Let’s read this closely. “Sheep that do not belong to this fold” are people outside the strictures of religious law and tradition. Yet they listen to Jesus. Jesus knows them. To them He gives (present tense) eternal life—life now and always—and promises, “they will never perish” (future tense). Destiny, not destination. “What My Father has given Me is greater than all else,” Jesus says. Anything we point to in an attempt to deny Jesus’s message of inclusion is irrelevant. Any doctrine that says anyone who believes will be rejected—whether by creed or creation—is dismantled. “No one will snatch them out of My hand,” Jesus declares. “Nor will the power to include them be snatched from the Father’s hand, because the Father and I are One.” (Those clinging to a masculine God should note Jesus’s word for “One” is gender neutral, confirming God’s inclusive will and nature.)

A Present Calling

This teaching of inclusive unity between God and Jesus, between God, Jesus, and us, climaxes in Gethsemane, where Jesus prays, “I ask not only on behalf of these, but also on behalf of those who will believe in Me through their word, that they may all be one. As You, Father, are in Me and I am in You, may they also be in Us, so that the world may believe that You have sent Me. The glory that You have given Me I have given them, so that they may be one as We are One. I in them and You in Me, that they may become completely one, so that the world may know that You have sent Me and have loved them even as You have loved Me. Father, I desire that those also, whom You have given Me, may be with Me where I am, to see My glory, which You have given Me because You loved Me before the foundation of the world.” (John 17.20-24; emphasis added)

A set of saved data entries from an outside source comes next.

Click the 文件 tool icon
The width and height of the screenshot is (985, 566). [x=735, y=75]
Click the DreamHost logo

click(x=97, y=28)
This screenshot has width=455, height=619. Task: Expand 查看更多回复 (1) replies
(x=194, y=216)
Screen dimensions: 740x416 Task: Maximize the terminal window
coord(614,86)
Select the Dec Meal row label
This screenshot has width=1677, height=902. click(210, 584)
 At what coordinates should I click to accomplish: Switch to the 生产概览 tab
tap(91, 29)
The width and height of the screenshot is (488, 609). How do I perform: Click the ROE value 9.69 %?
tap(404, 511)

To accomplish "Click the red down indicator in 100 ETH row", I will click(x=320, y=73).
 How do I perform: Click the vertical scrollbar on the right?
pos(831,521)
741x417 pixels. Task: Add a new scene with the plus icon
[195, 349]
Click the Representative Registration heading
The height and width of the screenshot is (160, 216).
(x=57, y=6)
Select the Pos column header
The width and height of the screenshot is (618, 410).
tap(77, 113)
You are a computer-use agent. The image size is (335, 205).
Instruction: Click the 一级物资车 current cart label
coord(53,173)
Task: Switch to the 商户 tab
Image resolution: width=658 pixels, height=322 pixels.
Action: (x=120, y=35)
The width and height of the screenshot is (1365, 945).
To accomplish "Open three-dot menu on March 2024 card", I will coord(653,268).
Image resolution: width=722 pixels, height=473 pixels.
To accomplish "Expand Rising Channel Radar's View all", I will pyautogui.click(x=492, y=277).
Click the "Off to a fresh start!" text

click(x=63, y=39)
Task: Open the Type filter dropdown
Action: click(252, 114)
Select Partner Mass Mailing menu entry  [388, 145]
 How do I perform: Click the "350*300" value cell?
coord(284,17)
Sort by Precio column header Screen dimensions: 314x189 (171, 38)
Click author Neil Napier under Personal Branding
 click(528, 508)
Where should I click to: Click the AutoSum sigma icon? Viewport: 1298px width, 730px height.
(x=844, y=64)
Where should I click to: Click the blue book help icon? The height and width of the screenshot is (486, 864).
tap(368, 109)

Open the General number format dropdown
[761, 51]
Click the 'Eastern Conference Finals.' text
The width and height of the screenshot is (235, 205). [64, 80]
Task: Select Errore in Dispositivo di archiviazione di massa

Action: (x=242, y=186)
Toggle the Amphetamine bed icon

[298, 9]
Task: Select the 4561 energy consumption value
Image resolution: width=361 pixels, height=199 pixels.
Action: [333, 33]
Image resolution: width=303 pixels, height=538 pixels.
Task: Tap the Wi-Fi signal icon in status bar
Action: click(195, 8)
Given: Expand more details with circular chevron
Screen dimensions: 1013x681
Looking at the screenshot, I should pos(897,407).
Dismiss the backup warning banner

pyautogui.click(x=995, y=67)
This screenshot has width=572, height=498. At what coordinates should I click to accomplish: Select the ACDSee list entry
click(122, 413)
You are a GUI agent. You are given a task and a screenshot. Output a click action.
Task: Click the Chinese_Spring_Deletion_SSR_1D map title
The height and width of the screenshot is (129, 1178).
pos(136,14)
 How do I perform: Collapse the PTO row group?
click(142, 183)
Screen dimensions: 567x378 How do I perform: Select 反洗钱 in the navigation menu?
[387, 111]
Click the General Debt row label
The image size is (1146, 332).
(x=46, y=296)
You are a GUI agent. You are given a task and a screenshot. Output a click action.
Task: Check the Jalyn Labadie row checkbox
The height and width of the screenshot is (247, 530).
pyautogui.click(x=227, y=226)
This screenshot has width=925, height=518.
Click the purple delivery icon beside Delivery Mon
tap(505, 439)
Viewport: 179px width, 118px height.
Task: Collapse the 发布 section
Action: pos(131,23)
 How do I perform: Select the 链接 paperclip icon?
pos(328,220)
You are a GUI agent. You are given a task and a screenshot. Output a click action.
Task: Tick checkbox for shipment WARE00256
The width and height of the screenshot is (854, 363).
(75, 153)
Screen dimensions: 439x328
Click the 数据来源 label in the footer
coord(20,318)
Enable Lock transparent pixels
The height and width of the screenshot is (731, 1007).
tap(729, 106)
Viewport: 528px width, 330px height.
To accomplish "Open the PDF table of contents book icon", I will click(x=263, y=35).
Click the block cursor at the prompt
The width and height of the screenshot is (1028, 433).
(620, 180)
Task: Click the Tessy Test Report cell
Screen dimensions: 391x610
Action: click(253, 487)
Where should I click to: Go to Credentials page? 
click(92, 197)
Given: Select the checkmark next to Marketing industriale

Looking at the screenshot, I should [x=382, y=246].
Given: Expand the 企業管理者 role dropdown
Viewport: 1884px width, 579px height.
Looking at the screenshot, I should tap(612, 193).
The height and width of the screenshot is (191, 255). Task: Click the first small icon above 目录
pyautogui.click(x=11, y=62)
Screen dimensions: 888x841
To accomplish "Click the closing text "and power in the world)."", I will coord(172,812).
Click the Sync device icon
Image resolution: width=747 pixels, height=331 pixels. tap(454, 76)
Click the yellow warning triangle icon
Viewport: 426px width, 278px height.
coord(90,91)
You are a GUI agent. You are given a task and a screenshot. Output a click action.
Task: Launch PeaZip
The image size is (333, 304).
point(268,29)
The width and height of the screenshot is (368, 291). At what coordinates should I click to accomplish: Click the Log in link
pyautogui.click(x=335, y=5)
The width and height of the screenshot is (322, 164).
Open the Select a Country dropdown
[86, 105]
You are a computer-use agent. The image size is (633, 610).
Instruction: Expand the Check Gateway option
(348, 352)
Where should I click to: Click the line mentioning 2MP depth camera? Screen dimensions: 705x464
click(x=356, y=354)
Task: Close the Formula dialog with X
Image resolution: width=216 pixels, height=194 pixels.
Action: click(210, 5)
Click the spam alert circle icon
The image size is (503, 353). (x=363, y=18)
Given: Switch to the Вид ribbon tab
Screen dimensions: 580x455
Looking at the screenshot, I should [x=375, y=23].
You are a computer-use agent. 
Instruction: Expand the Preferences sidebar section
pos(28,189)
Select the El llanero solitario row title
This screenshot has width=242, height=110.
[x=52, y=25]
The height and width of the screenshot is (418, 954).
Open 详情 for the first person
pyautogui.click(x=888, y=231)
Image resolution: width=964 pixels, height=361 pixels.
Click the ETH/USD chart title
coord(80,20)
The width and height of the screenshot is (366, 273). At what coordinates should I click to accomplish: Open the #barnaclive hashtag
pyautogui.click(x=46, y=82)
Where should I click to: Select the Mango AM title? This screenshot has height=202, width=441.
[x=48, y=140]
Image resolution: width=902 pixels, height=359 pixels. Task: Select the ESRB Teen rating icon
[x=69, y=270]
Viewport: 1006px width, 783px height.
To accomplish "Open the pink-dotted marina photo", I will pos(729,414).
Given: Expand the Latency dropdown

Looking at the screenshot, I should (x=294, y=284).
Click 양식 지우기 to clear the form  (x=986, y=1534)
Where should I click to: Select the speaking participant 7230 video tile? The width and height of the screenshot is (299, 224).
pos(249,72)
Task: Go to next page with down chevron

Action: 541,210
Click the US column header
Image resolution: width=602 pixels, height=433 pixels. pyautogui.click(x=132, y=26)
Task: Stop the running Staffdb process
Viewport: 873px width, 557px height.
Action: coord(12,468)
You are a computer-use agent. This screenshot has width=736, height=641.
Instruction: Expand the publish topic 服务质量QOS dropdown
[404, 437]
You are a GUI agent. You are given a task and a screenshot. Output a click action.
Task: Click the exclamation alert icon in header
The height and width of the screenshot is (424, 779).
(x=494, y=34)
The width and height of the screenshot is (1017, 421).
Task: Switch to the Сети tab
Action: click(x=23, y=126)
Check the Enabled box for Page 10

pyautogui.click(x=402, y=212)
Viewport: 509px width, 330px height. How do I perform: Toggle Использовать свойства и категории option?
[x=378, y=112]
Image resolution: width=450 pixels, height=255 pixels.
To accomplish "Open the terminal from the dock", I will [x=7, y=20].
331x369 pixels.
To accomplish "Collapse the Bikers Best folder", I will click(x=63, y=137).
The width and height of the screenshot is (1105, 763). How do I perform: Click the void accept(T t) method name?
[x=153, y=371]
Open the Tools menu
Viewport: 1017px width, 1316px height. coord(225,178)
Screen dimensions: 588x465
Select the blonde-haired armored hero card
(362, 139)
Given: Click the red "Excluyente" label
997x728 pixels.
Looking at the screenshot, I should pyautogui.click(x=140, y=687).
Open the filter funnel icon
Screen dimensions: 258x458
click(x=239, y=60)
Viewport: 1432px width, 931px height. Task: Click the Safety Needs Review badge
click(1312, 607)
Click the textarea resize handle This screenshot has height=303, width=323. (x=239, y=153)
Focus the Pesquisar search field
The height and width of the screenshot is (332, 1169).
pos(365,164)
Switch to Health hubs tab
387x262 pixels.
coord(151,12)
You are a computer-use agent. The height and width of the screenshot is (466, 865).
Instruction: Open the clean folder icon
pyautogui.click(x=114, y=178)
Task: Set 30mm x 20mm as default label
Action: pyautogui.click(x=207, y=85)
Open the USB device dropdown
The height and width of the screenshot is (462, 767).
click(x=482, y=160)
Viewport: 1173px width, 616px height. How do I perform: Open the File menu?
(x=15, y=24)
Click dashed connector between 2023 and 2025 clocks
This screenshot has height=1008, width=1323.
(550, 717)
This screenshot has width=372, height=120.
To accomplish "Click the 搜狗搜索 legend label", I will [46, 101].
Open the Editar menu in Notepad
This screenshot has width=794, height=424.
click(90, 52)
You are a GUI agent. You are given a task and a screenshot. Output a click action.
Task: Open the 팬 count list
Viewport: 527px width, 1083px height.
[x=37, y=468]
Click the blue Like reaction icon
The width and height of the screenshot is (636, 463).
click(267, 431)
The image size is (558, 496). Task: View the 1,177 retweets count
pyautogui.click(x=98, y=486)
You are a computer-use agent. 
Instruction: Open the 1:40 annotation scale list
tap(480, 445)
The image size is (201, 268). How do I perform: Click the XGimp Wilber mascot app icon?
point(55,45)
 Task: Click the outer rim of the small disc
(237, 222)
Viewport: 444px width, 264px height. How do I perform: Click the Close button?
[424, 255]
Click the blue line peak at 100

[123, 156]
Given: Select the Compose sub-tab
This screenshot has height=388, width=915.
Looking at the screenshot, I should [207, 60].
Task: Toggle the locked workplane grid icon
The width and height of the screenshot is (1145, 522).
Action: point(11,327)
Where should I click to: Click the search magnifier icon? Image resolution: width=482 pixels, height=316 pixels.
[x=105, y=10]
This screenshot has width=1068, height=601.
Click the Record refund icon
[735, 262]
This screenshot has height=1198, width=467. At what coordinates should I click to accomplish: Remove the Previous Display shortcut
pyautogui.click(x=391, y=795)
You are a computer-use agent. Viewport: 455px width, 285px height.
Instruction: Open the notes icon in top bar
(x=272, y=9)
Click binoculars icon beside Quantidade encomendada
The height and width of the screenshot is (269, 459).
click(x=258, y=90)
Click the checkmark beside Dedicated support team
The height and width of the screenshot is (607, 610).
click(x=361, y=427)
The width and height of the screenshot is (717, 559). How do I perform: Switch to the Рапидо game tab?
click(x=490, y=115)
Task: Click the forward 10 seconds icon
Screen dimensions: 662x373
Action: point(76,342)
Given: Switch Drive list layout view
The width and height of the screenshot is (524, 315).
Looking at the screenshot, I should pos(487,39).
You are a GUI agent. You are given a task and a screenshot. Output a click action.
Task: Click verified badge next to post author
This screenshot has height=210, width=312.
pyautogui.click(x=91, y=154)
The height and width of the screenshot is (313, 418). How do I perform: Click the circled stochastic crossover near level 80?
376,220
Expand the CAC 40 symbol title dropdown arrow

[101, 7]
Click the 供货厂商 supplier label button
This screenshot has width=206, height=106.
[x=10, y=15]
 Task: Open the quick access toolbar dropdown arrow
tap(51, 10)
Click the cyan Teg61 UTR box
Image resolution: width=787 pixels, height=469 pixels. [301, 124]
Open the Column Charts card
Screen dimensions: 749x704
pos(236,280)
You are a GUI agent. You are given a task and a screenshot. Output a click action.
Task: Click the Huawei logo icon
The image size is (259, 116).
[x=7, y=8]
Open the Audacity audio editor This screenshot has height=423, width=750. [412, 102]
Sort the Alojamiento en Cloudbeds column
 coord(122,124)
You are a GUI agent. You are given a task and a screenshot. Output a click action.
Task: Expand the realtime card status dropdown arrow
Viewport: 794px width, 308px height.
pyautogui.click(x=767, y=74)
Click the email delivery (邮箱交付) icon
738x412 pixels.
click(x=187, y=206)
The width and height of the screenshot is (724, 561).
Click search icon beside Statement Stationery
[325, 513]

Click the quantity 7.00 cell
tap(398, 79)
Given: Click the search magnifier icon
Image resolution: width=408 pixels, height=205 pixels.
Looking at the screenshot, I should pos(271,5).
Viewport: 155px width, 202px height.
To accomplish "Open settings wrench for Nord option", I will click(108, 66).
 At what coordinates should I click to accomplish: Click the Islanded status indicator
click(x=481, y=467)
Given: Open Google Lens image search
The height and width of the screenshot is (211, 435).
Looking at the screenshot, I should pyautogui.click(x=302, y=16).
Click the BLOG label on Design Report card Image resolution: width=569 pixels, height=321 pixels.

Jesus prays that we access a state of being that witnesses His divinity and God’s love to the world. It’s a present calling to access our destiny in Christ, to be united with God as One. Jesus prays that we who believe the Good News passed down by the Apostles will be with Him where He is, to experience His glory revealed in that moment, when Death hovers and the promise of Life will not tremble—to know that God loves us from the dawn of time and will not relinquish that love for all of eternity.

Heaven sure sounds grand; eons and eons in God’s unfiltered presence, where death and hatred and suffering no longer exist. But—oh my—how much grander is the promise that we can access our destiny in God now, that we accept Christ’s way, truth, and life and know that we belong to God! To come to Christ is to enter Christ, to be received as one with God and to live in the world as sheep of a defiantly loving Shepherd. Wherever Lent takes us, I pray we discover our breathtaking destiny in this life as we go through its process.

Lent’s desert expedition opens us to the realization that coming to Christ is about accepting our destiny in present life, rather than focusing solely on a far-off, future destination.

Podcast link: http://straightfriendly.podbean.com/2012/03/06/destiny-vs-destination/.

Postscript: Questions 10 & 11

How does accepting our destiny in this life—rather than focusing our energies on reaching a far-off, future destination—reshape our concept of faith?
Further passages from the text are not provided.